Not hard to see why. In the high Arctic, where the only plant life within hundreds of miles is algae growing in snow, the only way to stay alive is to live off of animal flesh, including both fish and sea mammals. A little farther south, where the climate/soil is only good for growing grass, grazing animals are a resourceful way of converting non-human-digestible grasses into milk (butter, cheese) and meat. Still farther south, and pigs provide a way of converting food trash (and acorns) into human-edible food, helping stretch what food crops there are. Farther south, where agriculture provides abundant grains, sufficient for storage through the winter, eating meat is not at all necessary, and mostly represents inefficient waste (hence the premium expenses). Most societies in these warmer regions haven't gone the route of banning meat altogether, but it certainly plays a much smaller dietary role, and religions which propound vegetarianism are found almost exclusively in those regions.

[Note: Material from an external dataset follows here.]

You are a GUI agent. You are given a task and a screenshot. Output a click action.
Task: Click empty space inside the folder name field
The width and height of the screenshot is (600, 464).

I'm vegetarian by choice, but I understood that for some people this is not a practical choice, and for others not a choice at all. So I do rail against the waste and inefficiency of "meat factories" in the US, but I don't assume that everyone who eats meats is some kind of bloodthirsty demon. I just try to point out that meat really isn't healthier for us than most other foods (as long as you keep a varied diet), and has lots of disadvantages environmentally and economically. The emphasis on eating so much beef in the US is truly anomalous compared to other countries/cultures, but most people who have grown up here can't see it, because it is all around them. With a little perspective, maybe out overemphasis on meat in this country would diminish -- with no small benefit to our health.